Nanoparticles Escaping RES and Endosome: Challenges for siRNA Delivery for Cancer Therapy

Division of Molecular Pharmaceutics, School of Pharmacy, University of North Carolina, Chapel Hill, NC 27599, USA

Received 24 May 2011; Accepted 30 June 2011

Academic Editor: Xing J. Liang

Copyright © 2011 Shutao Guo and Leaf Huang. This is an open access article distributed under the Creative Commons Attribution License, which permits unrestricted use, distribution, and reproduction in any medium, provided the original work is properly cited.

Abstract

Small interfering RNAs (siRNAs) technology has emerged as a promising potential treatment for viral, genetic diseases and cancers.
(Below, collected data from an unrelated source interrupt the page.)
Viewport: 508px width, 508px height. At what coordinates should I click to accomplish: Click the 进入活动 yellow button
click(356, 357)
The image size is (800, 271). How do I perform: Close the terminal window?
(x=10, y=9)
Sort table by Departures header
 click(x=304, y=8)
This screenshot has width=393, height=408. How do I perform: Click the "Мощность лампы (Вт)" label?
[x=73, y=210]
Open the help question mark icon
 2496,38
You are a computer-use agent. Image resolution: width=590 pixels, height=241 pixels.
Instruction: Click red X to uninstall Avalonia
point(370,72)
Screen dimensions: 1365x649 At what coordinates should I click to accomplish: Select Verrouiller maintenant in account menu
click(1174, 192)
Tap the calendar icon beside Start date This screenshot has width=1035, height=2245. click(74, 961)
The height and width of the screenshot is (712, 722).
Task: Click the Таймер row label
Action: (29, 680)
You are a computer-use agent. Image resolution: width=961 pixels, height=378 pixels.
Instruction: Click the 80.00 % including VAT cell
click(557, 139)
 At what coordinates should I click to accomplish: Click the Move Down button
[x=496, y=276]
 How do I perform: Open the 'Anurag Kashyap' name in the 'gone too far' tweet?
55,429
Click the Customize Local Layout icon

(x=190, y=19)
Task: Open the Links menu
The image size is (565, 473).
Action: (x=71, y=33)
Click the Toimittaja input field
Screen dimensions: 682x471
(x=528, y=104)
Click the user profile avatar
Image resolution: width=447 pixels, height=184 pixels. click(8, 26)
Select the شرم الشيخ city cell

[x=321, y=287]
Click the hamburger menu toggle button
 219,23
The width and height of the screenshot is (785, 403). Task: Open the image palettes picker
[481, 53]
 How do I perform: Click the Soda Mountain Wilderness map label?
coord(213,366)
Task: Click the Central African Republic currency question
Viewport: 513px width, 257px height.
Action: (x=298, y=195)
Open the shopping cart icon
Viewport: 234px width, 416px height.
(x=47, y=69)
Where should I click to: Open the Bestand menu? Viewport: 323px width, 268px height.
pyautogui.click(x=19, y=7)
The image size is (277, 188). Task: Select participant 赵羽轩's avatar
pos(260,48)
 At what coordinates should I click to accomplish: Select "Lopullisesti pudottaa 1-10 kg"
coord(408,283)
Despite the powerful therapeutic potential of siRNA, there are challenges for developing efficient and specific delivery systems for systemic administration. There are extracellular and intracellular barriers for nanoparticle-mediated delivery. First, nanoparticles are rapidly cleared from the circulation by the reticuloendothelial system (RES). Second, following their cellular uptake, nanoparticles are trapped in endosomes/lysosomes, where siRNA would be degraded by enzymes. In this review, we describe strategies for grafting a polyethylene glycol (PEG) brush to the nanoparticles for evading RES, such that they may effectively accumulate in the tumor by the enhanced permeability and retention (EPR) effect. PEG has to shed from the nanoparticles to allow close interaction with the tumor cells. Current strategies for facilitating endosome escape, such as ion pair formation, “proton sponge effect”, destabilizing endosome membrane, and hydrophobic modification of the vector, are discussed.